--- Start Text ---

Driver examiners and motorists alike must understand all vehicle capabilities to ensure proper evaluation
Over the past several years, automakers have incorporated more advanced driver assistance systems (ADAS) into their vehicles. These features started as luxury amenities but are now commonplace in vehicles at just about every price level.
For example, backup cameras were in about half of U.S. model year 2012 cars. Now, they are required in all new automobiles as of May 2018 under the terms of a rule announced by the National Highway Traffic Safety Administration. This was the result of Congress passing a law in 2008 requiring the Department of Transportation to construct rules and regulations mandating backup cameras. Similarly, the Standing Senate Committee on Transport and Communications in Canada released a detailed report including 16 recommendations for the Canadian government to best prepare for these new vehicle technologies.
EVOLUTION AND ACCEPTANCE
In 2015, a test conducted by the American Automobile Association (AAA) showed that 75% of drivers were reluctant to use parallel parking assist systems, believing—as a separate AAA driver survey reported—that their own parking skills were more reliable. However, the test showed that the system performed better than unassisted drivers in key facets of the maneuver.
Another study undertaken by the AAA Foundation along with the University of Iowa a few years later showed more acceptance of ADAS tech, but also a lack of understanding of how to best use the features. For example, only 21% of drivers with blind-spot monitoring (BSM) realized that the feature could not detect vehicles traveling at very high speeds in the approach area.
Perhaps even more worrisome is the change in attitudes and behavior that shows an over-reliance on the technology by some drivers. The study reported that a quarter of owners of cars with rear cross-traffic alert admitted to sometimes backing up without turning around to check behind them, and 30% with BSM sometimes changed lanes without checking the area first. As the study authors summed up, “Many respondents demonstrated lack of awareness of the key limitations of the technologies.”
The question for motor vehicle administrators is now: are motorists equipped to leverage the potential safety benefits of these systems?
GUIDANCE ON THE WAY
One way to answer this question is through driver examination and licensing. In response to queries from jurisdictions, an AAMVA working group developed guidance for driver licensing agencies regarding ADAS and their implications for roadway safety. Karen Morton, AAMVA program director for driver licensing, says that a critical first step is distinguishing systems that are driver conveniences, such as automatic parallel parking or auto-cruise control, from those that are designed to enhance safety, like lane-keeping assist, obstacle detection and blind-spot monitor and warning.

--- End Text ---

▸ **Short exercise**: Revise the passage of the article on driver assistance systems starting at "EVOLUTION AND ACCEPTANCE" and ending at "the approach area.", putting "hesitant" in place of "reluctant". Rely only on the article about driver assistance systems for these answers.

--- Start Material ---

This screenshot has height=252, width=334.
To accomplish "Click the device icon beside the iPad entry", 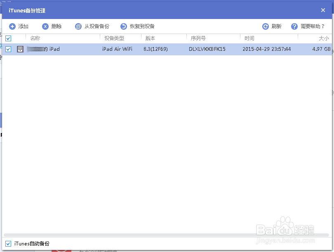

--- End Material ---

▸ **Task solution**:
EVOLUTION AND ACCEPTANCE
In 2015, a test conducted by the American Automobile Association (AAA) showed that 75% of drivers were hesitant to use parallel parking assist systems, believing—as a separate AAA driver survey reported—that their own parking skills were more reliable. However, the test showed that the system performed better than unassisted drivers in key facets of the maneuver.
Another study undertaken by the AAA Foundation along with the University of Iowa a few years later showed more acceptance of ADAS tech, but also a lack of understanding of how to best use the features. For example, only 21% of drivers with blind-spot monitoring (BSM) realized that the feature could not detect vehicles traveling at very high speeds in the approach area.